Previo al estallido de inseguridad que afectó a Tamaulipas durante la década de 2010, en gran parte de las instituciones educativas y de gobierno la palabra porro era sinónimo de terror y de un Estado fallido en constante degradación.
Uno de los mejores retratos de aquella problemática —surgida en plena crisis del priismo posdesarrollo estabilizador— lo muestra la película Roma de Alfonso Cuarón, con el grupo de choque que sirvió al gobierno de Luis Echeverría durante el Halconazo.
Una manifestación estudiantil que terminó en masacre, como muchas otras omitidas por el registro histórico, en una etapa oscura que llevó al país a un hoyo sin fondo, acentuado nuevamente a partir de 2010.
La figura del porro no se limita al choque físico o la represión: su principal función es el desprestigio, la represión y la desinformación.
De calle en calle y casa por casa, el control de la población servía para mantener la legitimidad de grupos políticos en desgracia, más por carencia de intelecto que por afrentas externas. Es una de las caras más brutales del sistema político mexicano —y tamaulipeco—: el uso de la fuerza paralela al poder, pero al final a su servicio.
La figura del porro tuvo su apogeo —o al menos su exposición pública— en las masacres estudiantiles, aunque es una práctica gremial que data de los albores del Estado mexicano.
Tras la consolidación de la Revolución Mexicana con un régimen de partido, los enfrentamientos entre grupos políticos sirvieron para delimitar el control territorial. La desmilitarización del país alejó al Ejército de la vida civil, pero dio paso a grupos de choque, algunos adiestrados por las mismas fuerzas de seguridad. Eran útiles también en la operación electoral.
Tras la represión estudiantil y el fin del modelo estabilizador, esos grupos perdieron financiamiento público, pero no desaparecieron: se adaptaron a nuevos nichos de ilegalidad que mantenían aceitada la maquinaria política.
Actitudes gremiales excesivas, contrabando, control de puntos rojos, tráfico de armas y narcotráfico se convirtieron en sus nuevos rubros. Bajo un Estado en crisis, esas estructuras evolucionaron poco a poco a modelos corporativos: del corporativismo político al corporativo económico, influido directamente por el neoliberalismo.
Fue la etapa más violenta de un priismo en declive y, al mismo tiempo, el surgimiento de una sociedad civil menos romántica que la del 68, pero más activa y organizada.
Tres crisis económicas y una transición política la dejaron a la deriva, aunque aún encontró refugio en resquicios del viejo sistema, como en Tamaulipas.
En ese contexto, Felipe Calderón, cooptado por una izquierda en ascenso y un priismo que reacomodaba cuadros, decidió darles un fin —o controlarlos desde su origen— e inició un conflicto civil de la mano del Ejército, con las consecuencias catastróficas conocidas.

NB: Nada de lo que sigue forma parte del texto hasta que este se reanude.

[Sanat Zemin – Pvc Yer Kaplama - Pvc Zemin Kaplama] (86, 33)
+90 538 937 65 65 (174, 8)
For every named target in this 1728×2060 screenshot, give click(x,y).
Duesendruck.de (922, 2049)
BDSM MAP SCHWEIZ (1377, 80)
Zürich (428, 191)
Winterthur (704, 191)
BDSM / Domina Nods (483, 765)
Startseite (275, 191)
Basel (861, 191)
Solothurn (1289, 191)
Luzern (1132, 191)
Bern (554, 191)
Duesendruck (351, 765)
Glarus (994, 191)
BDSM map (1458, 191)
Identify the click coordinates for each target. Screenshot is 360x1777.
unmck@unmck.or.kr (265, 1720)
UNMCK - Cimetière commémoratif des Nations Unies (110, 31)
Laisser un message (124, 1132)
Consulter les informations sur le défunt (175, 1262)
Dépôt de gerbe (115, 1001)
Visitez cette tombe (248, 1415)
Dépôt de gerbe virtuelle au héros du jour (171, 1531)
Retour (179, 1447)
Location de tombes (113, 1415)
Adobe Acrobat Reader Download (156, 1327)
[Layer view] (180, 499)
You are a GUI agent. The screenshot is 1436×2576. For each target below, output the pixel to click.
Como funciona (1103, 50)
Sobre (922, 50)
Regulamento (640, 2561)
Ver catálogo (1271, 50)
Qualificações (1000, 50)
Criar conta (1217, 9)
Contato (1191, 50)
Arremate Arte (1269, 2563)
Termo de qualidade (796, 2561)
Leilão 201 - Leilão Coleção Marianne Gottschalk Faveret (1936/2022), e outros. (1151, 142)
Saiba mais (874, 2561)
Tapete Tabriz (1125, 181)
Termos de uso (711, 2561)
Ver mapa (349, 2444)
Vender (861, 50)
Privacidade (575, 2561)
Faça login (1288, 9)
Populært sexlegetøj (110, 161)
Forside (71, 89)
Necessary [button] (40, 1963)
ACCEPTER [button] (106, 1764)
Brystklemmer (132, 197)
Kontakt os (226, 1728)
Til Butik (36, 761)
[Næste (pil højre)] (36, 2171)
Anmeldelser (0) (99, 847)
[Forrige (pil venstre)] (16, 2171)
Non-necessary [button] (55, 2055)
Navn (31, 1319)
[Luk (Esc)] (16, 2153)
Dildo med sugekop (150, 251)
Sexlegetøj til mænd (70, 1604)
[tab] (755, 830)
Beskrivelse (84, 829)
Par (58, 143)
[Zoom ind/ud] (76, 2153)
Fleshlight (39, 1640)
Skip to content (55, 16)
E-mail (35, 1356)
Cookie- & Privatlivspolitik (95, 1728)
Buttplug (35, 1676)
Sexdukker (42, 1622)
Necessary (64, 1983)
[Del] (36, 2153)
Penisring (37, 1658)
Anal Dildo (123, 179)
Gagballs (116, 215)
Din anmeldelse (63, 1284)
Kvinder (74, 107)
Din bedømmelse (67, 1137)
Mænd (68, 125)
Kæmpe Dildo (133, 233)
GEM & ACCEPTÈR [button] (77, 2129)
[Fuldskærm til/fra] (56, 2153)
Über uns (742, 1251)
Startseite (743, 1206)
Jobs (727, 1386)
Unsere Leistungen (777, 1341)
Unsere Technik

Las actividades ilícitas adoptaron una estructura paraestatal. Los gremios —incluidos los estudiantiles— desaparecieron. Durante la década de 1990 y principios de los 2000, la consolidación de la delincuencia organizada trajo una depuración violenta de esos cuadros: muchos fueron asesinados, desaparecidos o absorbidos en redes delictivas centradas en el secuestro y la extorsión como negocio lucrativo.
Esa evolución derivó en otras formas de ilegalidad, como el huachicol, extendido en la periferia del Estado mexicano.
Y también mutó de los golpes y las balas al terror cibernético: primero, con la exposición en redes sociales del horror generado por grupos delictivos; después, como herramienta de desprestigio contra figuras políticas de todo tipo, en una guerra de lodo digital al margen de la ley y sin autoridad que la contenga.
Esa transformación amenaza directamente a la democracia en cualquier rincón del país.
Los antiguos grupos de choque —convertidos en empresarios, políticos o comunicadores informales— utilizan hoy las plataformas digitales para fomentar el desprestigio y lanzar amenazas que, por su naturaleza delictiva, muchas veces se cumplen.
Un modelo rentable para grupos de poder diezmados o en ascenso que recurren a la extorsión y a la intimidación como medio de control.
Así se legitiman dominios locales, regionales y nacionales, amparados por la delincuencia organizada, vulnerados del Estado y al servicio de un establishment efervescente.
Esa es, quizá, la principal tarea del Estado en cualquiera de sus niveles: atajarlos, diezmarlos, procesarlos y aplicar todo el rigor de la ley para detener el deterioro democrático que, en nuestros tiempos, parece ser la única constante.